El adelantado Kafka y otros existencialismos literarios antes de Sartre y Camus

04/06/2020

Ayer, 3 de junio, se cumplieron 96 años de la muerte de Franz Kafka. Su obra viene siendo interpretada desde perspectivas muy diversas; si para Lukács supone un medio de defensa frente a una sociedad que aspira al enriquecimiento, para Max Brod, su inseparable amigo, ha de entenderse desde la óptica de la trascendencia religiosa. Otras lecturas consideran sus escritos un intento de sublimación de sentimientos que forman parte de la biografía de Kafka: la culpa, la soledad o la pasión por la libertad, en relación con sus complejos vínculos con su padre autoritario, sus fracasos sentimentales y su condición de apátrida.

Franz Kafka
Franz Kafka

De la forma que sea, Kafka dispuso de un talento originalísimo (y de una locura calculada) para ofrecer en su literatura la soledad, el sufrimiento y la inquietud de vivir que fueron suyas y que casi todos experimentan, confiriendo un tratamiento irreal e ilógico a los acontecimientos más ordinarios y reales; por eso sus textos desprenden una simbología liberadora.

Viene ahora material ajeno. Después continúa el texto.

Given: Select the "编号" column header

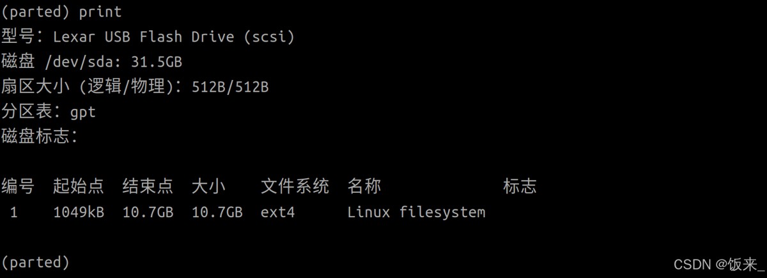Looking at the screenshot, I should click(x=18, y=186).

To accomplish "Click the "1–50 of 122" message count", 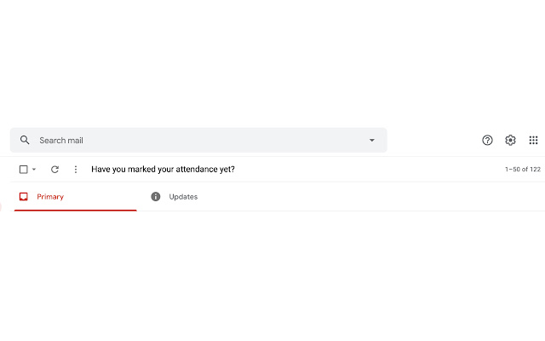I will (x=522, y=170).
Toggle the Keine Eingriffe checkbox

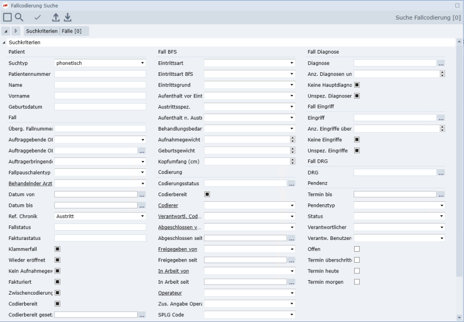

El Proceso (1914) narra la historia de un enjuiciamiento en el que proceso judicial, jueces, causas y tribunales cobran “el sentido” de lo absurdo cuando asistimos al poderío de la ausencia: los jueces no son tales, el culpable tampoco y las causas no son causas. Ante la situación solo queda, como mucho, una mueca de ironía ante la administración de justicia, la culpabilidad inexistente o eterna del individuo o la agonía de un Dios oculto o inaccesible. Tanto si interpretamos la obra desde un punto de vista individual como colectivo, nuestras lecturas chocarán siempre con la desoladora insistencia del vacío.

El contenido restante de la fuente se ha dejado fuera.